= Discrimination and National Security Initiative =

Discrimination & National Security Initiative (DNSI) is a research organization affiliated with the Pluralism Project, a Harvard University project that studies religious diversity in the United States.

Following the September 11 attacks, several communities within the United States experienced and continue to endure a prolonged and wanton backlash. In particular, Sikh, Muslim, Arab, South Asian, and other American communities have confronted verbal harassment, employment discrimination, physical assault, and even murder. For example, Balbir Singh Sodhi, a turbaned Sikh, was murdered just days after the September 11 attacks.

In response to the post-9/11 climate and the need to understand how discrimination has impacted these targeted communities in the United States, DNSI was created. The purpose of the project is to examine the mistreatment of minority communities in times of war or national crisis. DNSI is specifically interested in the human consequences of such mistreatment. In addition to performing research and releasing substantive reports, DNSI regularly notes relevant incidents and developments on its blog.

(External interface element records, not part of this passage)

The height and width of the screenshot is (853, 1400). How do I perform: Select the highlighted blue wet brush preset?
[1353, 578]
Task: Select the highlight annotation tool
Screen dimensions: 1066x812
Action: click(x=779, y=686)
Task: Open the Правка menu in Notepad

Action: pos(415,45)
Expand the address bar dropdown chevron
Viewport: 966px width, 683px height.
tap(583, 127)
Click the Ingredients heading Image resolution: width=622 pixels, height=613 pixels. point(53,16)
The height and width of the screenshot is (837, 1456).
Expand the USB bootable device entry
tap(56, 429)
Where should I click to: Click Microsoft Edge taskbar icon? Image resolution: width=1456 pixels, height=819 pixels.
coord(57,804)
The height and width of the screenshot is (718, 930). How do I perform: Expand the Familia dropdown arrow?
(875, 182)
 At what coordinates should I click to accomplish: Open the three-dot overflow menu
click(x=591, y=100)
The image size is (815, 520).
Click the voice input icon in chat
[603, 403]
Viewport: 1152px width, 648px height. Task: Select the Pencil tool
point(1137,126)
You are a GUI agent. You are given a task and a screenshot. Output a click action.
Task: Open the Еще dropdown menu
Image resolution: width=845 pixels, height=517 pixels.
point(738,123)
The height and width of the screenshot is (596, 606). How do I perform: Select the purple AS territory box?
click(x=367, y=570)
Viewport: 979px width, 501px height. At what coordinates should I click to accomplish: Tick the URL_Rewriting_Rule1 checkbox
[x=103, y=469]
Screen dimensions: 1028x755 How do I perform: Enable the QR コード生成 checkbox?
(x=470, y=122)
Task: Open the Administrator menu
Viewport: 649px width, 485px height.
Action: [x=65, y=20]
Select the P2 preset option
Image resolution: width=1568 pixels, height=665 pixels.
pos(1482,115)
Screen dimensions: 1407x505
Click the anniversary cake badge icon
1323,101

DNSI was officially established on December 18, 2004, the 60th anniversary of Korematsu v. United States, the Supreme Court of the United States case that upheld the forced exclusion of citizens of Japanese ancestry, including the Japanese American Internment. The dissenting justices warned of the use of perceived race, ethnicity, or national origin as a proxy for suspect qualities, including subversion and disloyalty to the union, during wartime.

DNSI examines discrimination and its social impact not just in the aftermath of the September 11 attacks, but also in other historical and international contexts that implicate the tension between equality and concerns for national security, such as the backlash against Muslims after the 7 July 2005 London bombings and the broader debate regarding assimilation and multiculturalism that is taking place in several Western societies (see, United Kingdom debate over veils).

DNSI is directed by Valarie Kaur, creator, writer, and producer of the documentary, "Divided We Fall", and Dawinder “Dave” S. Sidhu, a civil rights attorney.

DNSI issued its first report, "We are Americans Too: A Comparative Study of the Effects of 9/11 on South Asian Communities," on the fifth anniversary of the September 11 attacks. The report addresses the impact of and the responses to the discrimination that South Asians faced since 9/11, focusing specifically on Indian Hindus, Pakistani Muslims, and Sikhs in the Washington, D.C., area.

Its second report, "The Sikh Turban: Post-911 Challenges to this Article of Faith," examines the tangible and intangible discrimination faced by turbaned Sikhs in the wake of the 9/11, terrorist attacks. This report, issued in the spring of 2008, provides an overview of Sikhism, incidents of discrimination, broader challenges to Sikh identity, and legal remedies available to victims. The report is currently being adapted into an academic text.